═══ Provided records ═══

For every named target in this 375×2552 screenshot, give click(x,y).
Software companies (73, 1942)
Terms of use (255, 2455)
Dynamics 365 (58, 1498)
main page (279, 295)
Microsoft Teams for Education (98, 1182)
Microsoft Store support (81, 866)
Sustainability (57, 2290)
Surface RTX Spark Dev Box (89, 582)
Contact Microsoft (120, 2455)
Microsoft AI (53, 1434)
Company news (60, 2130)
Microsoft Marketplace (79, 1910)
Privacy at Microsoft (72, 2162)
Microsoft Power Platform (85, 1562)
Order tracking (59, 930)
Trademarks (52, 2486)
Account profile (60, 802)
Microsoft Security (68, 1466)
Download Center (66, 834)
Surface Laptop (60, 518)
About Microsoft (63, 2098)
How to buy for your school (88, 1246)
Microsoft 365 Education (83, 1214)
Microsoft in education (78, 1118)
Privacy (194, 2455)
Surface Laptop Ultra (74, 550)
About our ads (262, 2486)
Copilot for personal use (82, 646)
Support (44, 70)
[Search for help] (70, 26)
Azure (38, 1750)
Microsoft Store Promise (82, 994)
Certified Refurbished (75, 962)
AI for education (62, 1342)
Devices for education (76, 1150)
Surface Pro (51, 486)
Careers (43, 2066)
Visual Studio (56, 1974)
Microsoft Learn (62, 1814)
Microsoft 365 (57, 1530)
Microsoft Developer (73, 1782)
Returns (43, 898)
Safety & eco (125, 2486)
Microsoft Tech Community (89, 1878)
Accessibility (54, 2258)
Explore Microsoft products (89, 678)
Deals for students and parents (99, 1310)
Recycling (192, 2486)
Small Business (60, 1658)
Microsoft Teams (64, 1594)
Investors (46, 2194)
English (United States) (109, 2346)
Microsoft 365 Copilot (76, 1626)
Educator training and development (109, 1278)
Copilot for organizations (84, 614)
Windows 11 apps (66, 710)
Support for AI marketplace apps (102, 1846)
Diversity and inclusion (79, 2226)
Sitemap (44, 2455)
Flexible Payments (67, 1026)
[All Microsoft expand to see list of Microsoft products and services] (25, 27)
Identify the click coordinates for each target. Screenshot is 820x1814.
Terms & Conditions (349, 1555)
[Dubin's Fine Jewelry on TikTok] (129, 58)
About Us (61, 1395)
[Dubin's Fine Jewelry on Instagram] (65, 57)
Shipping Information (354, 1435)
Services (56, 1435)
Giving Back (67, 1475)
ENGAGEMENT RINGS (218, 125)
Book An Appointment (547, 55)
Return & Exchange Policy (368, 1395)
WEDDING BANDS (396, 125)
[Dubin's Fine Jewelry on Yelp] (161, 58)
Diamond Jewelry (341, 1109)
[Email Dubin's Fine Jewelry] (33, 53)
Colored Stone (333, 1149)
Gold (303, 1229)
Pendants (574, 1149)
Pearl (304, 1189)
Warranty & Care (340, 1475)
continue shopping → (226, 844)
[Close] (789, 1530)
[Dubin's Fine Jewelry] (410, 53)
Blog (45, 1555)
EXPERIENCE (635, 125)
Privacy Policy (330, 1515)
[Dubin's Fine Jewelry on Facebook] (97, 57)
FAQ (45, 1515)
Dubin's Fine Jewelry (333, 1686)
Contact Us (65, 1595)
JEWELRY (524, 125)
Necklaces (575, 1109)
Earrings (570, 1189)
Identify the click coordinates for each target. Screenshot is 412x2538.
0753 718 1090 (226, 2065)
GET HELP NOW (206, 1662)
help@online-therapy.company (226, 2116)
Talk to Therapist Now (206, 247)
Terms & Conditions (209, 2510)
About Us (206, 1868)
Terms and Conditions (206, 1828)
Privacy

═══

How to complete this task:
Would you retype exactly the lines above, from the line with "main page (279, 295)" to the line with "Company news (60, 2130)", with both end lines kept and nothing more?

Answer space:
main page (279, 295)
Microsoft Teams for Education (98, 1182)
Microsoft Store support (81, 866)
Sustainability (57, 2290)
Surface RTX Spark Dev Box (89, 582)
Contact Microsoft (120, 2455)
Microsoft AI (53, 1434)
Company news (60, 2130)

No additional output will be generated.